BBC: World's oldest-known living cancer '11,000 years old'

by GodZoo 2 Replies latest watchtower bible

  • GodZoo
    GodZoo
    http://www.bbc.co.uk/news/health-25864236

    The world's oldest-known living cancer dates back 11,000 years, according to UK scientists.

    It arose in a single dog and has survived in canines ever since, with the cancer cells passing between animals when they mate.

    A team led by the Wellcome Trust Sanger Institute near Cambridge decoded the DNA of the cancer.

    It revealed the "genetic identikit" of an ancient husky-like dog, which first developed the disease.

    So.. it seems that despite man being only 6,000 years old and 5,000 years before imperfection entered humanity and the natural world and when Genesis 1:31 stated: "God saw all that he had made, and it was very good."

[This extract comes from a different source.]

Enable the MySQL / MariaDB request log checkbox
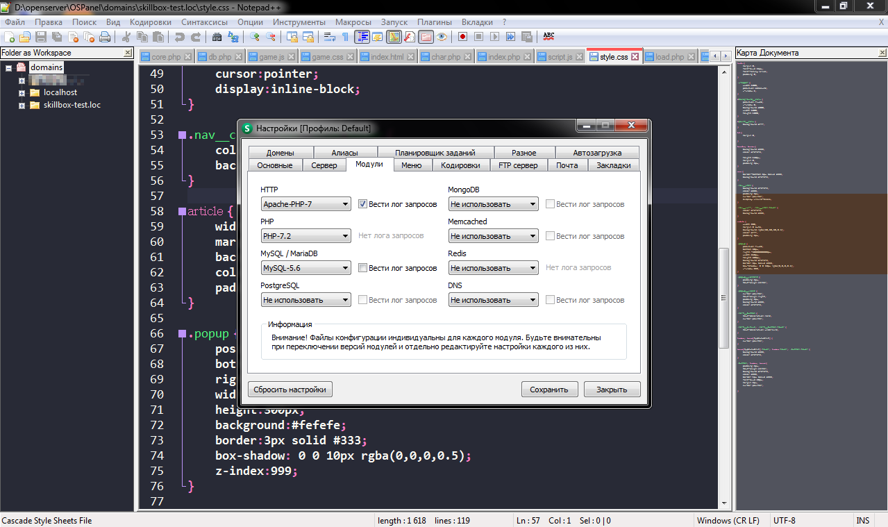click(x=362, y=268)
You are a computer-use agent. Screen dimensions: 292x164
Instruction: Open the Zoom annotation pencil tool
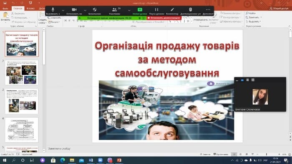(172, 11)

    He was already killing dogs and set them up to die very slow and painful deaths.


  • Richard_I
    Richard_I

    Also, something I learned just a few months ago - dinosaurs had cancer. Dinosaurs, who preceded man, had cancer.

    http://www.nature.com/news/2003/031021/full/news031020-2.html

  • Saintbertholdt
    Saintbertholdt

    Interesting...

    A bit off topic, the oldest living human cancer cells come from a lady named Henrietta Lacks (HeLa) who died in 1951.

    Her cervical cancer cells are still cultured to this very day for use in all sorts of scientific research.

    So ironically Henrietta's cancer has outlived her by 64 years.